After joining the GSDF in 1995, Terui belonged to a combat arms unit before assuming the post of surgeon in 2008, engaging in health management and treatment of SDF personnel. He left the GSDF in November last year, and established a general incorporated association called TACMEDA Kyogikai the next month, providing guidance on relief aid for those injured in combat or terrorist attacks to SDF personnel, police officers and emergency workers.
During an interview with the Mainichi Shimbun, Terui recalled a training session in the United States four years ago. When asked by a U.S. military insider about what first aid kit SDF personnel carry with them, Terui answered, "They carry only a bandage and so on, without much training." The U.S. military insider told him, "The SDF cannot be relied on."
"A country that cannot provide the same level of treatment for injuries during joint operations abroad cannot be trusted," Terui says. U.S. forces are equipped with state-of-the-art treatment methods in the wake of the wars in Vietnam, Afghanistan and Iraq. On the battlefield, U.S. soldiers carry a total of more than 20 first-aid items, including the 12-item kit and a decompression needle for use when a soldier was shot in the chest. Those items are contained in bags without zippers, as zippers tend to become unopenable when broken. U.S. soldiers are instructed to carry a pair of tourniquets separately to prevent them from being lost in an explosion altogether. Behind these measures lies a firm policy to save soldiers' lives at all costs, according to Terui.

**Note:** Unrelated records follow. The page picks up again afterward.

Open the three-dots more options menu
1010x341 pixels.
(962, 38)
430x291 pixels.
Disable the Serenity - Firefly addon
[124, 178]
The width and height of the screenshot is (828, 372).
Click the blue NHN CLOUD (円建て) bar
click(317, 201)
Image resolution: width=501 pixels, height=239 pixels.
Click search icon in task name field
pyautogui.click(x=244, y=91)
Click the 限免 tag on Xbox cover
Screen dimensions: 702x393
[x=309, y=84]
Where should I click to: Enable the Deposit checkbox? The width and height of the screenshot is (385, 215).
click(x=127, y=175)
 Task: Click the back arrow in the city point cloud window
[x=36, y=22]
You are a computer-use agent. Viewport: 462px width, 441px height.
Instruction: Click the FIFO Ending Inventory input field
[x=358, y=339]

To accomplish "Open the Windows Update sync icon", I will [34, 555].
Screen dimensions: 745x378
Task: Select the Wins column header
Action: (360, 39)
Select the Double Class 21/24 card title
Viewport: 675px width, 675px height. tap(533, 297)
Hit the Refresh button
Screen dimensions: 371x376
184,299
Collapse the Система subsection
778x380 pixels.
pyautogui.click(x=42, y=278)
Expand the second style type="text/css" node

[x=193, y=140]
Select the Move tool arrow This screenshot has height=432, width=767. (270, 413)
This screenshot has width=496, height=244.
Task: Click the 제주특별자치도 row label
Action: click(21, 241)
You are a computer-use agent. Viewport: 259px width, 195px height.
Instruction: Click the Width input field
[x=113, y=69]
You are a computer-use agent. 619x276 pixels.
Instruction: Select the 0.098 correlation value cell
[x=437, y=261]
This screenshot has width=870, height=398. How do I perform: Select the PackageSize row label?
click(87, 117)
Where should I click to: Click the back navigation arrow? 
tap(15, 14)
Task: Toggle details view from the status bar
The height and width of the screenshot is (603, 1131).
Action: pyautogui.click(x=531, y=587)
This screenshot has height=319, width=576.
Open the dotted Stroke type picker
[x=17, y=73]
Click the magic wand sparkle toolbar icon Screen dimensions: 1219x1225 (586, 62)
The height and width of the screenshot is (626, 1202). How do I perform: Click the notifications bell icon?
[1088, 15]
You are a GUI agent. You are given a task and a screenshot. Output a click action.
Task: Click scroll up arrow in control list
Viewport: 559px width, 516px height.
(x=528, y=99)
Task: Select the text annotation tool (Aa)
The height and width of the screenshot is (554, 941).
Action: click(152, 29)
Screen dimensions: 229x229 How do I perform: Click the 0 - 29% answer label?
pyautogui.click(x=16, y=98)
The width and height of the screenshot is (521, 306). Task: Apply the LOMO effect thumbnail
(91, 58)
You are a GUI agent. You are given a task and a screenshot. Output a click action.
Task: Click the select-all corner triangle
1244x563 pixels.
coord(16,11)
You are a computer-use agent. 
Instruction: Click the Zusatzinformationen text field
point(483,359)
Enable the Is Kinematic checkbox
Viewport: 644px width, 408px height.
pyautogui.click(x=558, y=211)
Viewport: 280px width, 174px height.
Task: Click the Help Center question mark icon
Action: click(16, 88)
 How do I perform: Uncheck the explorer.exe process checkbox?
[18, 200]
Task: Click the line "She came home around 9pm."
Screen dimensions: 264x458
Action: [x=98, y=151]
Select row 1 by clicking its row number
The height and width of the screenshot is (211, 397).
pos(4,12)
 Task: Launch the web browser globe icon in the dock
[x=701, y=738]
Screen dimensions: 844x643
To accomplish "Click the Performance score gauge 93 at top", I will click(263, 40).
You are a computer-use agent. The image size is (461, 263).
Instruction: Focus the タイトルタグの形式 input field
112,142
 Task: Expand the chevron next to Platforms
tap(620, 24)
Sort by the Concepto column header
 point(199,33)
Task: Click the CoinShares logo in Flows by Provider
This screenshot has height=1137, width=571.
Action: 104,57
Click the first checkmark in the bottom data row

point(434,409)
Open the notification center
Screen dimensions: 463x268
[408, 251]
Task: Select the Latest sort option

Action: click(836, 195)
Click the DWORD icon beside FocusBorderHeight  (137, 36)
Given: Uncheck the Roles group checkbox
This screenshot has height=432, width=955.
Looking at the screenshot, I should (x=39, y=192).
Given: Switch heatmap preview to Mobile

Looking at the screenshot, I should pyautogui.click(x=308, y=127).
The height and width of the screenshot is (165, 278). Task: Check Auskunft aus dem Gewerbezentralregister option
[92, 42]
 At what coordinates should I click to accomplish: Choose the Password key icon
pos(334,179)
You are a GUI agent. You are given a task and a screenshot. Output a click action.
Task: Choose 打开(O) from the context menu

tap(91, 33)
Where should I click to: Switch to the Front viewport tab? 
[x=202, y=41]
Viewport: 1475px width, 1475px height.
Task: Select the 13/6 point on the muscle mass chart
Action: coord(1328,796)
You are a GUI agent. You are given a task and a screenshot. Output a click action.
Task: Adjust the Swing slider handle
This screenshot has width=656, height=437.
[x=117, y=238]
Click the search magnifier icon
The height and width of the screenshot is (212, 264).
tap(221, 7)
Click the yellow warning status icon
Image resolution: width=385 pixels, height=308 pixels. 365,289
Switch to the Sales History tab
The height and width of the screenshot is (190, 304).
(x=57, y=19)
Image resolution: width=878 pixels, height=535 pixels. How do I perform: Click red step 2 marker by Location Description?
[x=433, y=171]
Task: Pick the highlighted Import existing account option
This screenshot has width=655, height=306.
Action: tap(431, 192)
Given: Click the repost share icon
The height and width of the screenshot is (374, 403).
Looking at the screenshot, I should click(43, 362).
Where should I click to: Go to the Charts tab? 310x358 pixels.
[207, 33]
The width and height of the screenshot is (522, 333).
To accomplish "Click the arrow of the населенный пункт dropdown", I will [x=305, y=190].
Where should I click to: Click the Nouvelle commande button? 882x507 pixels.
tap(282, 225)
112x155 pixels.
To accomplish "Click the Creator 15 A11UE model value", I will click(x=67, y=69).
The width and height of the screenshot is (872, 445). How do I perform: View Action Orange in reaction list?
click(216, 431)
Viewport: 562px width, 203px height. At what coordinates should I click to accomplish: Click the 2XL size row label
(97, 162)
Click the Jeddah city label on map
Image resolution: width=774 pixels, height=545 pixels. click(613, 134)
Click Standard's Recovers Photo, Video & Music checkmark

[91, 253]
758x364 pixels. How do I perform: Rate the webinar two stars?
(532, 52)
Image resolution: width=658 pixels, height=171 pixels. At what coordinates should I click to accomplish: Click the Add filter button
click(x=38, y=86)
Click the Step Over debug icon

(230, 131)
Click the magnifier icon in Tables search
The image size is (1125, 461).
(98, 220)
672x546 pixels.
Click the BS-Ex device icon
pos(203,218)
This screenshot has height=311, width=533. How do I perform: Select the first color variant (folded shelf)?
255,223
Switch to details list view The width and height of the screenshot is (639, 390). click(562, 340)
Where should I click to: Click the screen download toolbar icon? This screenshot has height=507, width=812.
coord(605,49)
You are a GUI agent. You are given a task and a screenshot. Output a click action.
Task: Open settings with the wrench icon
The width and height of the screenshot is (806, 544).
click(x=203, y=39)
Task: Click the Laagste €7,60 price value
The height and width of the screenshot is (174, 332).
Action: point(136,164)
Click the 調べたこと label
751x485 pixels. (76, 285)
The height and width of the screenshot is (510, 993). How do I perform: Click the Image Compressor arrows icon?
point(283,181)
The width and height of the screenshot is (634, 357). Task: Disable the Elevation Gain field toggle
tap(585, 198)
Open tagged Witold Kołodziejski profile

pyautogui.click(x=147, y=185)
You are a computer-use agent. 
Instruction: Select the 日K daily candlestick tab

When SDF personnel are dispatched overseas, they are provided with six additional items including gloves and scissors on top of the basic bandage and tourniquet set. At the May 24 seminar, Terui placed those items on a desk and asked the audience in a raised voice, "Can we save the lives of SDF personnel with these items alone?"
In April last year, the Defense Ministry set up an expert panel to discuss the ways appropriate front-line medicine should be made up. A ministry insider recounted the panel chair yelling angrily during a meeting last year. "You people don't know medicine, nor military affairs. What on earth are you specialized in?" the chairman was quoted as exclaiming.
That chairperson was Masaru Sasaki, 64, a doctor who serves as deputy head of the Tokyo Metropolitan Health and Medical Treatment Corp. and special adviser to the Cabinet. During an interview with the Mainichi, Sasaki laughed and said, "That kind of story tends to get dressed up." He calls it "fortunate" that the SDF lacks knowledge, equipment or experience in combat casualty care as that means the SDF has never faced the need to shoot human targets nor the risk of being shot after World War II. However, that may not be the case from now on.
According to Sasaki, there have been no heated discussions during the expert panel's meetings, with no positive presentation of issues from the SDF. "They lack a sense of reality," a frustrated Sasaki commented.